Action item = Could you repeat all of the entries below word for word, apart from the pictures?

========================================================================

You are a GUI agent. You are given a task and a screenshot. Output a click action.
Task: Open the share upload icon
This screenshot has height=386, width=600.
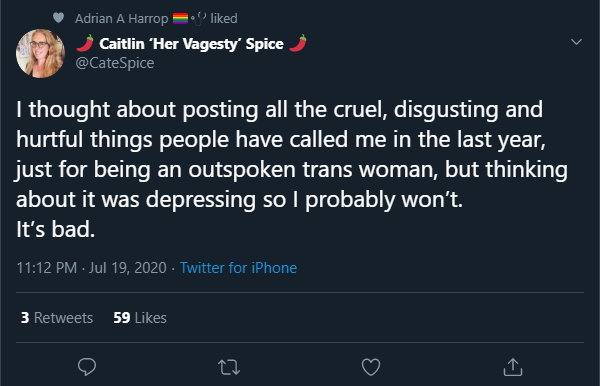[513, 367]
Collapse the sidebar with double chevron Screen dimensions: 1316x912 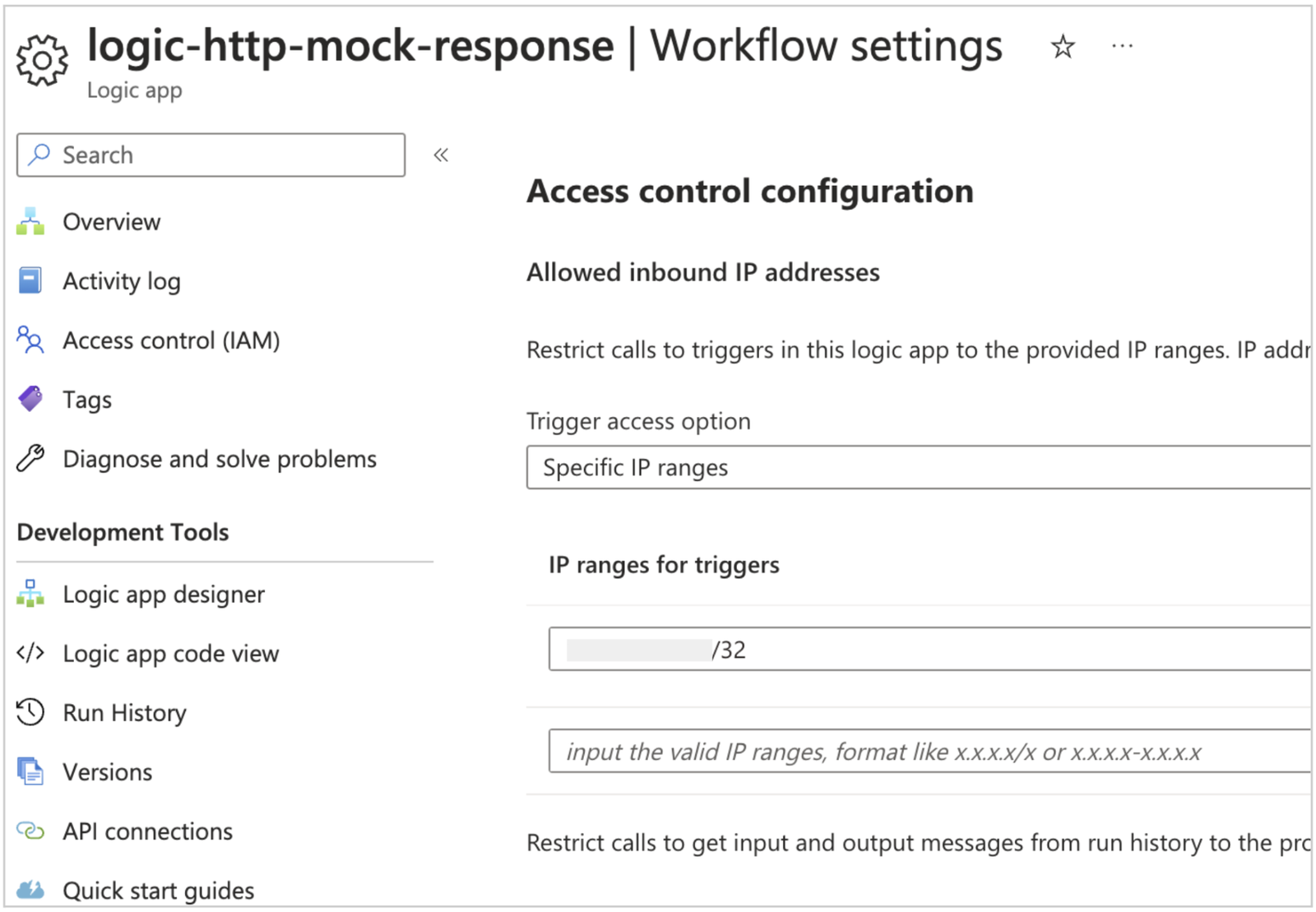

========================================================================

Exercise answer =
You are a GUI agent. You are given a task and a screenshot. Output a click action.
Task: Open the share upload icon
This screenshot has height=386, width=600.
[513, 367]
Collapse the sidebar with double chevron Screen dimensions: 1316x912 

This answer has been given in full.